# YOUR OBJECTIVE
Reproduce the listing below word for word, everything from its first line down to the line containing "is located at coordinates (915, 491).", with both of those lines included.

# SUPPLIED ENTRIES
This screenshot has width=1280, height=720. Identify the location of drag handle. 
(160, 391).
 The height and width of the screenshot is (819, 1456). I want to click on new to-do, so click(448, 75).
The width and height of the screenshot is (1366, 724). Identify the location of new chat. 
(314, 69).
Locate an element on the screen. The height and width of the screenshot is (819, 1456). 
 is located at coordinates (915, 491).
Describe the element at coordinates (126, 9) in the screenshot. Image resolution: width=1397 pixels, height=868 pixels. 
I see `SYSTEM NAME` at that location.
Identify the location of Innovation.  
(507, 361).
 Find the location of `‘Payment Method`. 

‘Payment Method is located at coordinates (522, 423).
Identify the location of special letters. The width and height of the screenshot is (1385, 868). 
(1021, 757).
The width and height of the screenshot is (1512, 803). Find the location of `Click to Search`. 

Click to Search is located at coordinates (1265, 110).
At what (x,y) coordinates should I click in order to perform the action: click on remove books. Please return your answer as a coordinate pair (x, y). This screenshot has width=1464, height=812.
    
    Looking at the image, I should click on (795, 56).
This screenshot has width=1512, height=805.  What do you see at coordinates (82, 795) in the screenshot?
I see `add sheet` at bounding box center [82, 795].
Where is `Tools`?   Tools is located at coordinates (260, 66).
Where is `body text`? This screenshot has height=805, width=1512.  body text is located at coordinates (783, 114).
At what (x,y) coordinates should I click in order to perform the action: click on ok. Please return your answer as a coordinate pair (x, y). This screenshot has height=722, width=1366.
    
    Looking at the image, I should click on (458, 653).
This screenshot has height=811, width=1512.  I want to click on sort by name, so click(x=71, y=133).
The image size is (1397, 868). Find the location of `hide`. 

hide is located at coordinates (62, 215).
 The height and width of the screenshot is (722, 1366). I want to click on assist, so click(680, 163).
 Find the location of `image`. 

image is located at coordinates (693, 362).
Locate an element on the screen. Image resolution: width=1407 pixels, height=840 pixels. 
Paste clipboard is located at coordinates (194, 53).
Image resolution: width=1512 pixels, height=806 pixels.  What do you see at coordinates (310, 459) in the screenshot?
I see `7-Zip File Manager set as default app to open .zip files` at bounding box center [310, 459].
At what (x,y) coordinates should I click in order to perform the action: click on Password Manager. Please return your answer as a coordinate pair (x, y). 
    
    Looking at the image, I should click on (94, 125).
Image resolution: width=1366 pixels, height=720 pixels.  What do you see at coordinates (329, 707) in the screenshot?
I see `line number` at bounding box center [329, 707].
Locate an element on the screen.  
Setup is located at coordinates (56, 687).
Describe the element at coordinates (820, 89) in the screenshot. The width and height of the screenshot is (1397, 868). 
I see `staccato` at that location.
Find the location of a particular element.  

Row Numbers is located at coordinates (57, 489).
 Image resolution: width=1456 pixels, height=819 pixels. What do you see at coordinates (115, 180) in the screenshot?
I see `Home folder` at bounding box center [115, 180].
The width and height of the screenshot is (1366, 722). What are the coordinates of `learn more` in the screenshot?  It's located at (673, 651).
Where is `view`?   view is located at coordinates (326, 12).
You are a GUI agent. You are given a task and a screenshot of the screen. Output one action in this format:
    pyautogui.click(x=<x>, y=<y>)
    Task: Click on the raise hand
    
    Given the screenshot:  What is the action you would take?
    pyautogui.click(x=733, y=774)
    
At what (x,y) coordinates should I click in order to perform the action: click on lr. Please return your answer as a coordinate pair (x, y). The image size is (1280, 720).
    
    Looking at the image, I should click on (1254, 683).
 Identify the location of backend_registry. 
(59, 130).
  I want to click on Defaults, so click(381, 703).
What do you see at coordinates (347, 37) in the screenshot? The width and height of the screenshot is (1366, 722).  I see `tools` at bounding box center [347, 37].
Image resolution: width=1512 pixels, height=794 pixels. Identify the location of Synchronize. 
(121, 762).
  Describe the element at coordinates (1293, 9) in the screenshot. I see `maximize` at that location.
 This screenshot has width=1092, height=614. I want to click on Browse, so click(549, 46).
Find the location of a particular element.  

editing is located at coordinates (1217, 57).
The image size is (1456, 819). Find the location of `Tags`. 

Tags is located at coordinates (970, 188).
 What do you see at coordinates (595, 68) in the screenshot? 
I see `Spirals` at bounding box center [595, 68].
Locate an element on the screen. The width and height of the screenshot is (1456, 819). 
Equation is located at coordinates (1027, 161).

# EXPECTED OUTPUT
This screenshot has width=1280, height=720. Identify the location of drag handle. 
(160, 391).
 The height and width of the screenshot is (819, 1456). I want to click on new to-do, so click(448, 75).
The width and height of the screenshot is (1366, 724). Identify the location of new chat. 
(314, 69).
Locate an element on the screen. The height and width of the screenshot is (819, 1456). 
 is located at coordinates (915, 491).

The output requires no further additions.